The main goal and concept here is to trim the ends of the longer, fast growing branches to shape the plant and encourage fuller growth.

This is what plant nurseries do while they’re growing the plants for market.  You want to continue this trimming routine for as long as it is practical.  The idea is to develop a full, nicely shaped plant so that it can continue to grow on its own with this strong foundation you’ve help create.

Be Sociable, Share!
    , , , ,

    103 Responses to “How To Prune Arborvitae ‘Green Giant’”

    1. Jim v Says:

      I have a row of Arbs which were present when I bought my house 14 years ago. They are now a nuisance to my gutters. I don’t want to give up the “natural” fence between my neighbor and I, as their lawn care leaves much to be desired. would it be okay to trim them from about 15-20 down to 10ft? transplanting isn’t an option, since there is a gas line and sump pump line within 3ft of the base of the trunks for about 75% of the length of the row.

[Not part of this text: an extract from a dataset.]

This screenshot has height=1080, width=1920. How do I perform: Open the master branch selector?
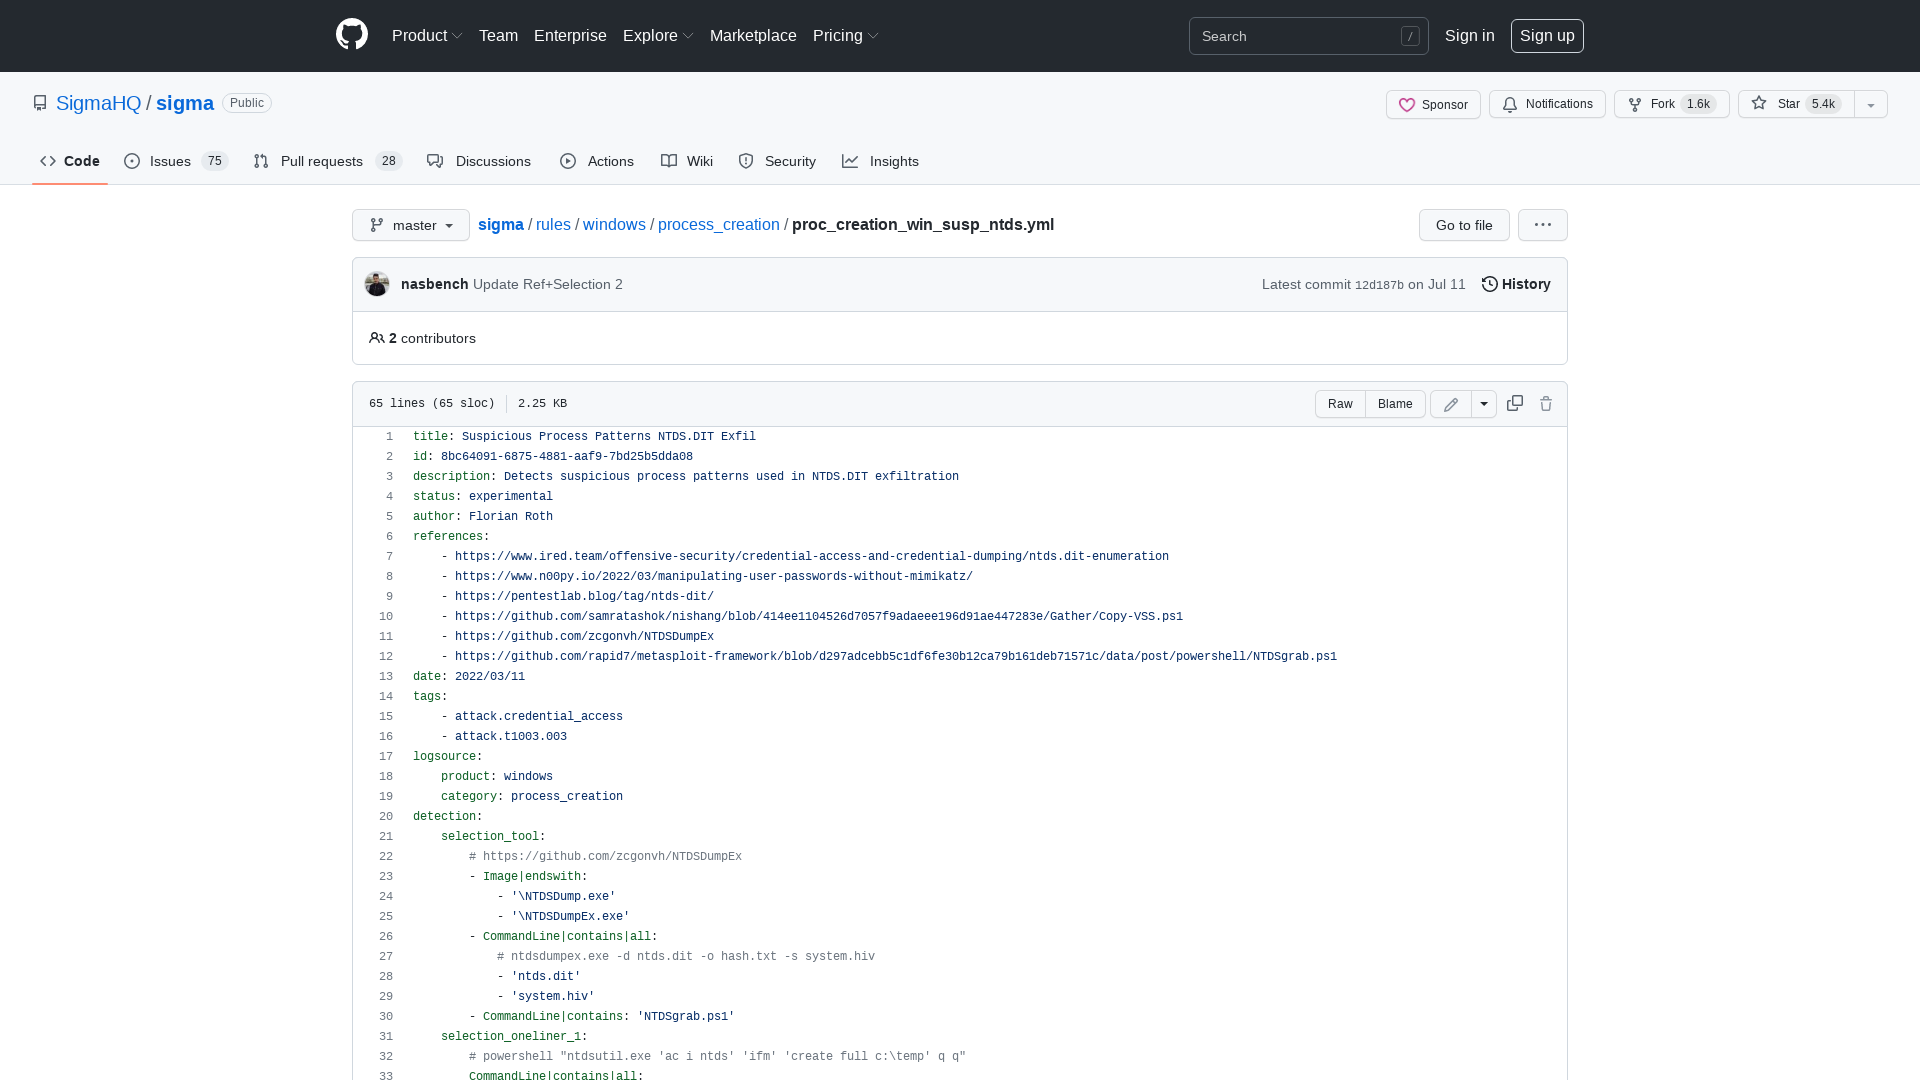[410, 225]
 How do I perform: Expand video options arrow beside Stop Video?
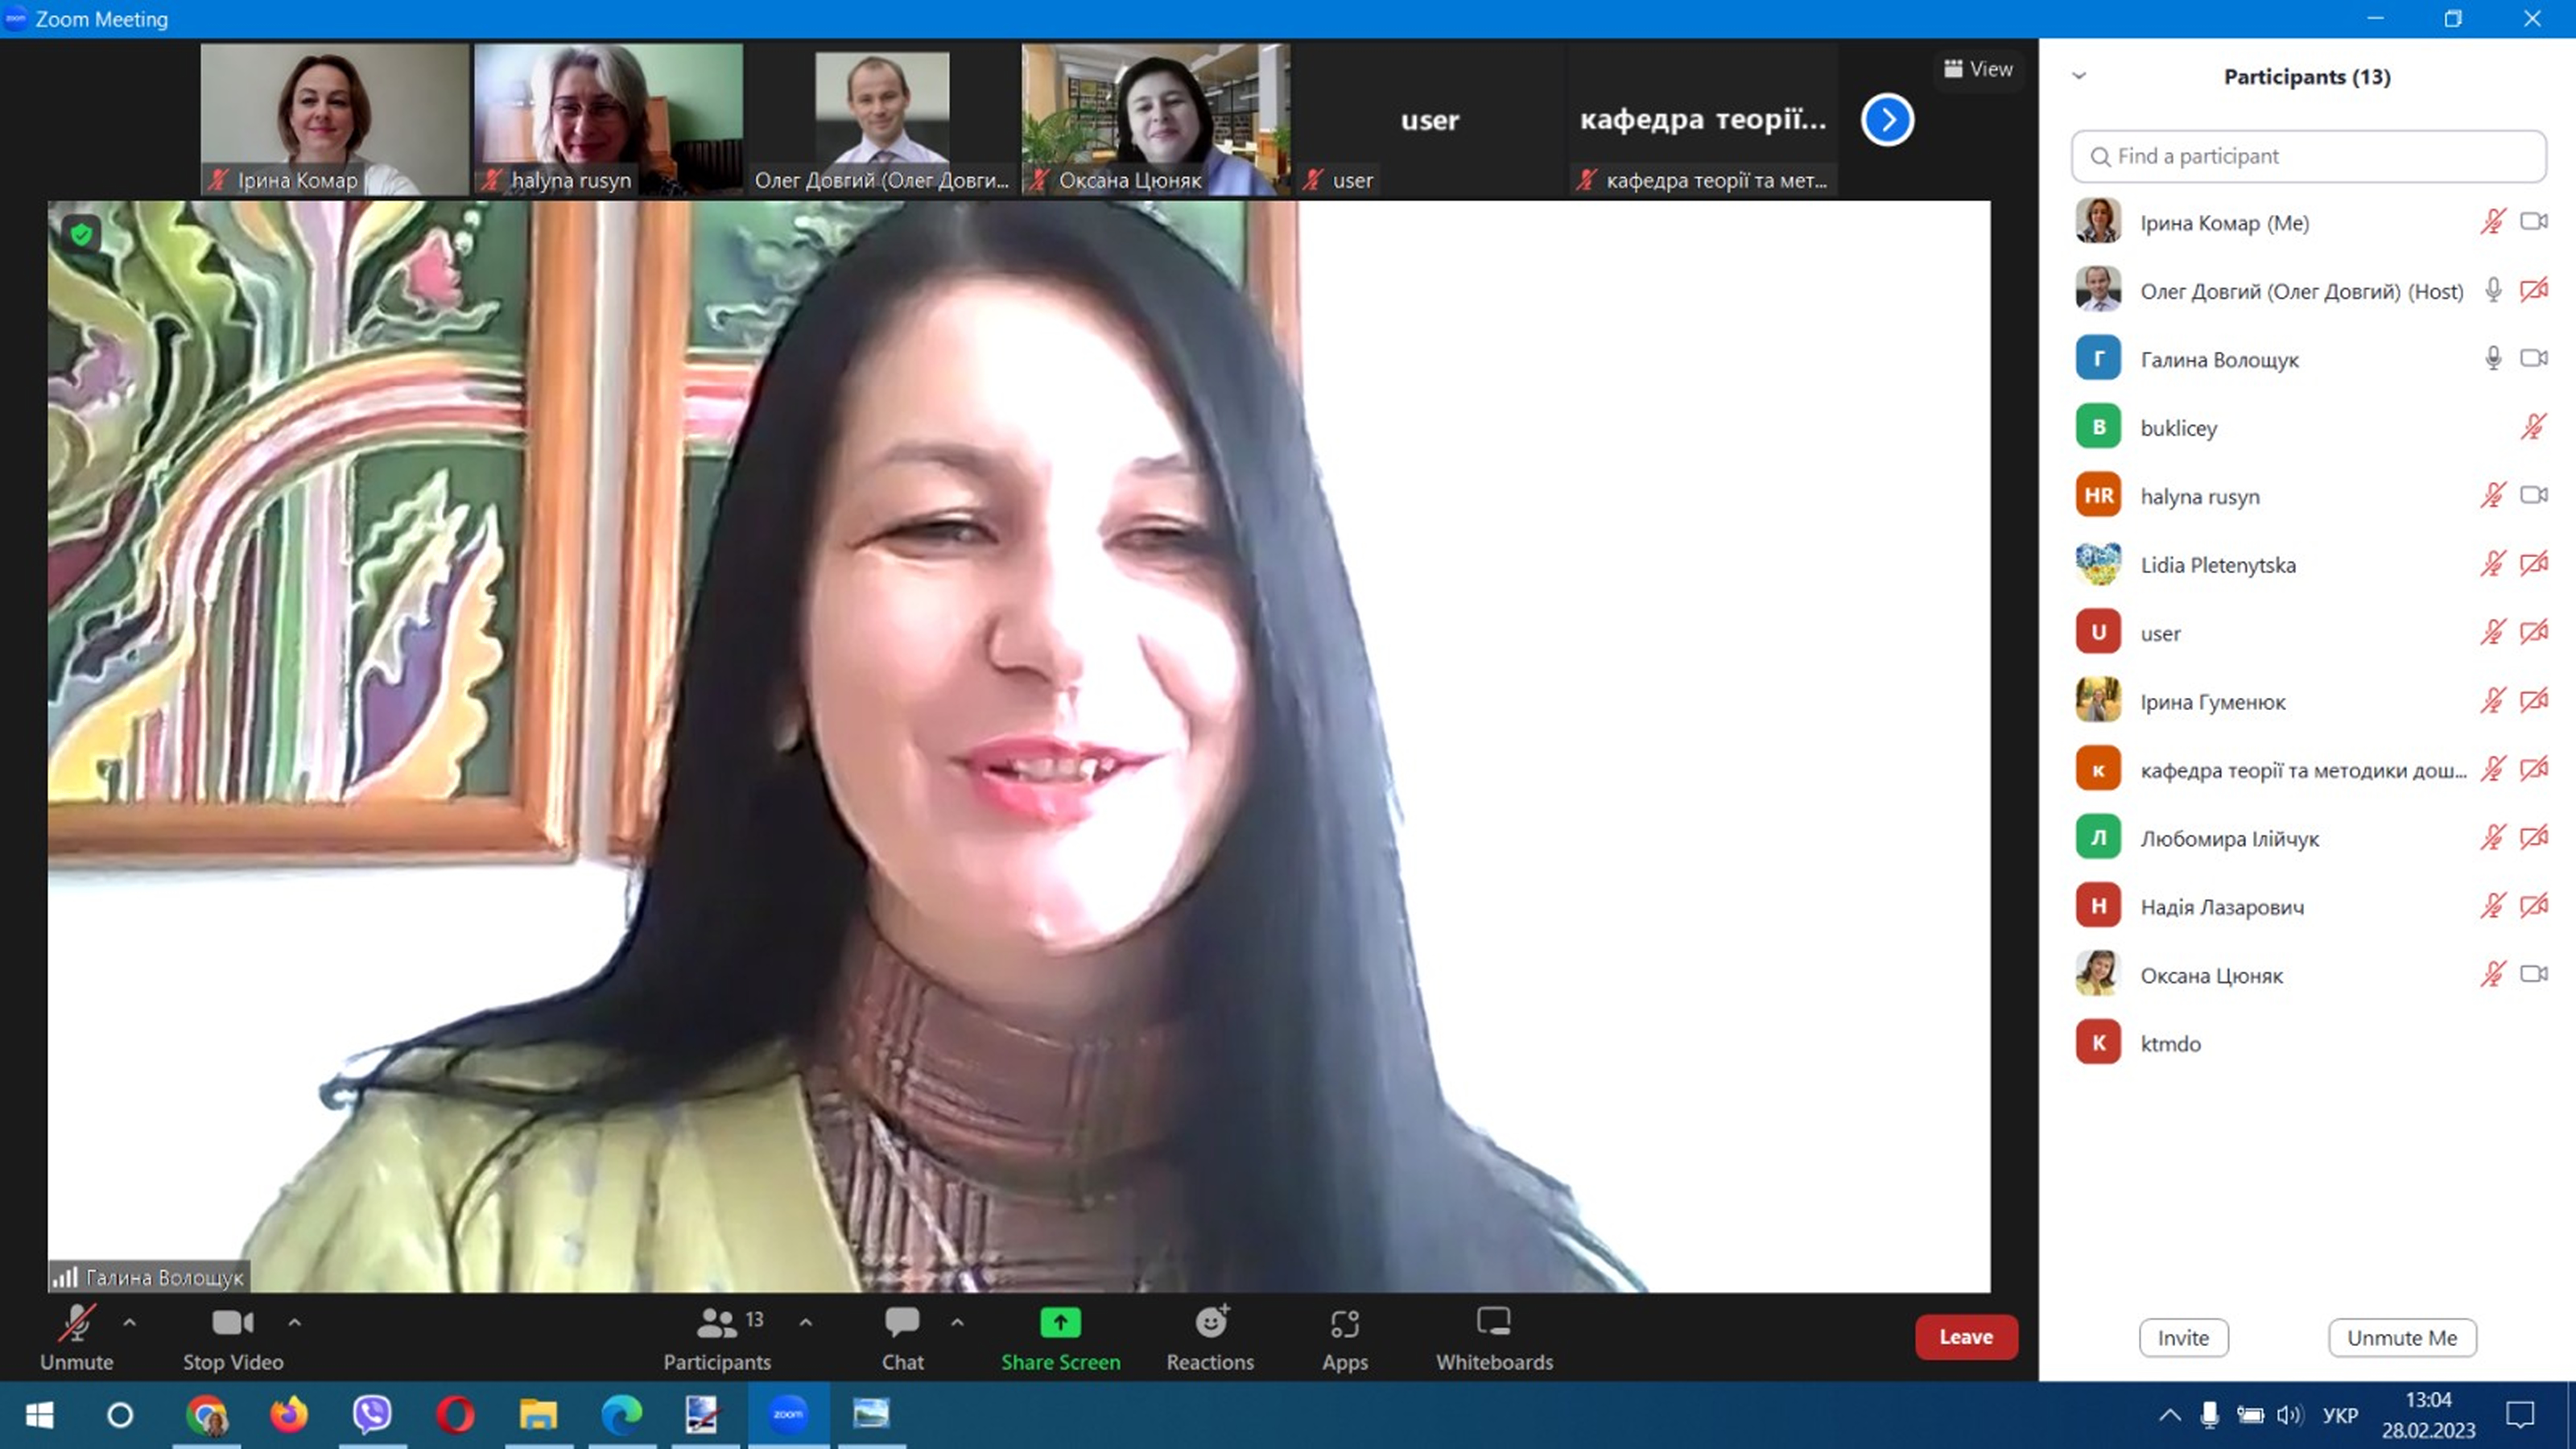(294, 1322)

      Also, I have another row which is encroaching on my driveway on the other side of my property. I am contemplating removal of those trees as they are 20 ft tall as well and trimming them back at this point will leave them quite bare on the southern side. how deep does the root structure go if I were to decide to do this, or how aggressive can I be in trimming them back from the driveway? I would likely need to cut out about half of the radius on that side.

    2. Roger Says:

      As you’re suspecting, cutting the Arbs down from 15-20′ to 10′ is pretty extreme. I’d have to see them to give real guidance on how much to cut.

      The plants will survive the cut, but the uncertainty is how they’ll respond and look at the top where they’re cut. The Arbs naturally want to have a central leader that grows in height. You’re proposing cutting that back a lot and then essentially maintaining it there — for as long as you can anyway.

      I suspect the side branches just below your cut will push out growth (during the next growing season) and you can begin to “round-off” that top growth to keep the plant from getting taller.

      Please keep in mind this is just my opinion, and I have no way of being sure how your plants will react to severe cuts like this.

    3. Roger Says:

      I realized I did not comment on the second question you had regarding the Arbs along your driveway.

      Cutting half the radius of the plant’s branching would look terrible and likely not recover — at least to an acceptable appearance.

      The roots on an Arb that tall are approximately 24-30″ deep. And just like you’re aware of underground utilities with the others, I’m sure you’re considering the same with these. Also, I’m sure you’re taking into consideration the impact on the driveway. Loosening the base material (of the driveway) near the edges should be avoided if possible. You might have to do some preliminary “hand digging and root cutting” before you pull the stumps.